Теперь у меня начали седеть волосы, но они плохо маскируют меня, я нисколько не состарился, хотя скоро дорасту до своих восьми лет. Главное, мне бы не хотелось, чтобы думали, будто я приписываю этому слишком большое значение, и, поскольку уж у меня вырвали из рук факел, я с надеждой и упованием улыбаюсь, думая о других руках, готовящихся его схватить, и о скрытых в нас зарождающихся, еще не проявившихся силах. Не сделав никаких выводов из своего конца, не придя к смирению, я всего лишь отказался от себя самого и, право, не вижу в этом большой беды.
Конечно, судьба обделила меня. Видимо, нельзя так сильно любить одного человека, даже если это ваша мать.

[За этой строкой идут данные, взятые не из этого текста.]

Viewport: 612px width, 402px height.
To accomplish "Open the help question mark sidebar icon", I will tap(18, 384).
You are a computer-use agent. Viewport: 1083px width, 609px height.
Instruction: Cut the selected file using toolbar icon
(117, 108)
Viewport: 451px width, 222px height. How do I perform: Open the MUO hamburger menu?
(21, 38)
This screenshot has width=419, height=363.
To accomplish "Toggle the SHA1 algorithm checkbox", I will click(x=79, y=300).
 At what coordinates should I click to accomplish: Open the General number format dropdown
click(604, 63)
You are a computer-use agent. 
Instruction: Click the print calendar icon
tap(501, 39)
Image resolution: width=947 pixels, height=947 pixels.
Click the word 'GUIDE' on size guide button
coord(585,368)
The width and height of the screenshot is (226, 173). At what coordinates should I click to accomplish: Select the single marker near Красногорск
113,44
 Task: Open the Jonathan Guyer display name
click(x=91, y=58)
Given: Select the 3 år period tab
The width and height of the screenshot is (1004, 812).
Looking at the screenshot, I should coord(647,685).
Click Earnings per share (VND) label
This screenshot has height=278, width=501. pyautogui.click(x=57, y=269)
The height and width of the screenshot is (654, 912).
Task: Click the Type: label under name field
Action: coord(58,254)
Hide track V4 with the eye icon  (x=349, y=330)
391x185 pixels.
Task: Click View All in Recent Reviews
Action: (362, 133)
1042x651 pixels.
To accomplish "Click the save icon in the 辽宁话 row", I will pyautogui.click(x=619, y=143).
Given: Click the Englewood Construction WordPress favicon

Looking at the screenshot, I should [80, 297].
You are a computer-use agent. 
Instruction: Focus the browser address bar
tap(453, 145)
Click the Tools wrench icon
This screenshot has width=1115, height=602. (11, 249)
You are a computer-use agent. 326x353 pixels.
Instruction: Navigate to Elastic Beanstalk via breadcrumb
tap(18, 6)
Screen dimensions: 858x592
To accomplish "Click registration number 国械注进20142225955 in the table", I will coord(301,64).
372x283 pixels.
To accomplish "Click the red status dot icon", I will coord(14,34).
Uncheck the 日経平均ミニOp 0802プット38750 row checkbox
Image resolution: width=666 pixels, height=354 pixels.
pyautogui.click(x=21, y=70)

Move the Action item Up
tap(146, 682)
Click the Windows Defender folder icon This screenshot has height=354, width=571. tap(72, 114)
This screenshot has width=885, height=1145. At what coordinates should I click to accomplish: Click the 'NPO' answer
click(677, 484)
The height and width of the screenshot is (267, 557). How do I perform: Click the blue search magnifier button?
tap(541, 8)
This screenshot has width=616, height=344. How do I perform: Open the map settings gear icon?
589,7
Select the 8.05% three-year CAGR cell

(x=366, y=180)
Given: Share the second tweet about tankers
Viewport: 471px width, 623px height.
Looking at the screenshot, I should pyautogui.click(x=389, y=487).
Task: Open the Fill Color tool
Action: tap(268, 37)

Я заблуждался, думая, что можно победить в одиночку. Теперь, когда меня уже нет, все встало на свои места. Люди, народы, имя которым легион, стали моими союзниками; я не разделяю их внутренние распри и как забытый часовой стою на горизонте, устремив взгляд вовне. Я по-прежнему узнаю себя в каждом обиженном существе и сделался абсолютно неспособным к братоубийственным войнам.
Но что касается остального, то после моей смерти прошу внимательно взглянуть на небосвод: вы увидите рядом с Орионом, Плеядами или Большой Медведицей новое созвездие — эдакого Злюку, всеми зубами вцепившегося в некий божественный нос.
Случается, что и теперь я бываю счастлив, как, скажем, здесь, в этот вечер, лежа на пляже Биг-Сур, окутанном серой дымкой, когда до меня доносится крик тюленей и достаточно слегка приподнять голову, чтобы увидеть Океан. Я внимательно прислушиваюсь, и мне все время кажется, что я вот-вот пойму, что он хочет мне поведать, что я наконец-то расшифрую код и разберу настойчивый, нескончаемый шепот прибоя, который упорно пытается что-то сказать мне, что-то объяснить.
А иногда я перестаю прислушиваться и просто лежу на берегу и дышу. Это заслуженный отдых. Я действительно выбивался из сил, делая то, что мог.